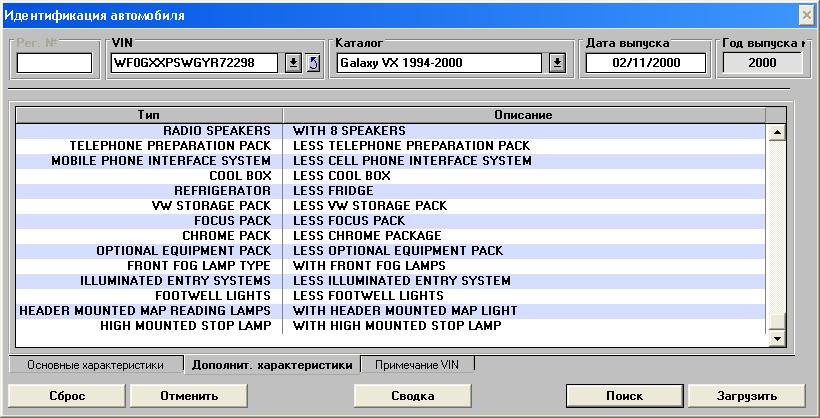Expand the Каталог dropdown arrow
This screenshot has width=820, height=418.
[x=558, y=63]
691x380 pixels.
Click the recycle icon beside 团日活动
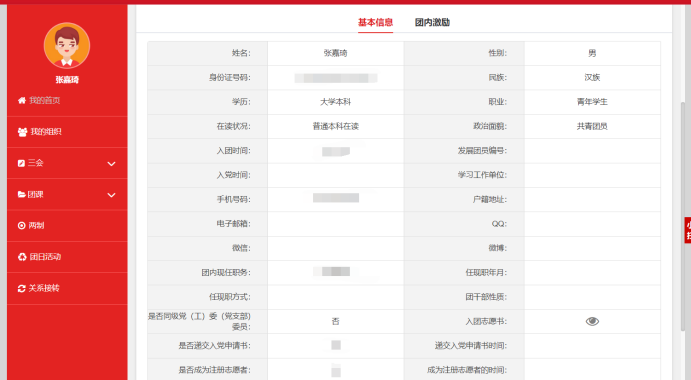point(22,257)
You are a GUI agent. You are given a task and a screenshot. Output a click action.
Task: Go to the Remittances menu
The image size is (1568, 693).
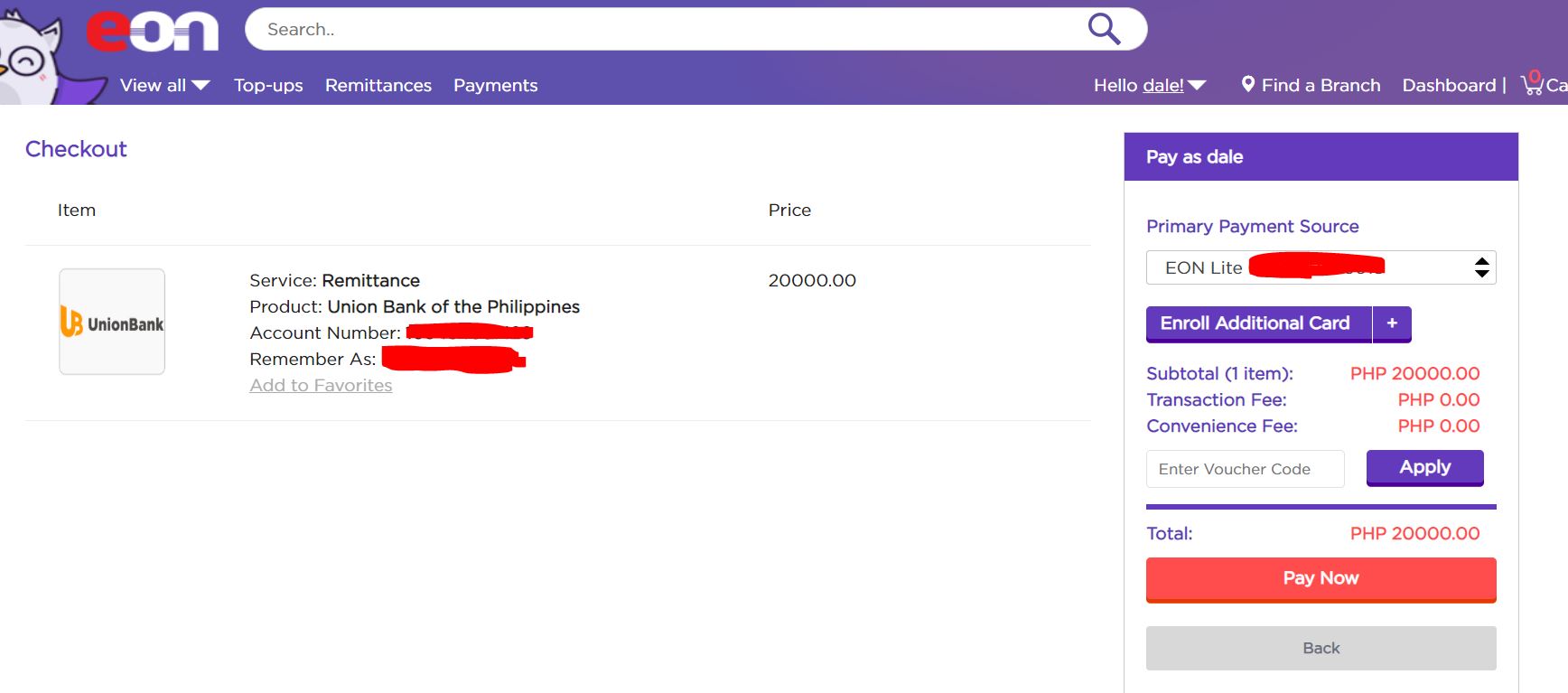(x=378, y=85)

..........

=== Work required ===
Reproduce the lines of the data that run from the one containing "Task: Go to the Remittances menu" to the final line, both included, exactly as they appear and without the pictures.

=== Result below ===
Task: Go to the Remittances menu
The image size is (1568, 693).
(x=378, y=85)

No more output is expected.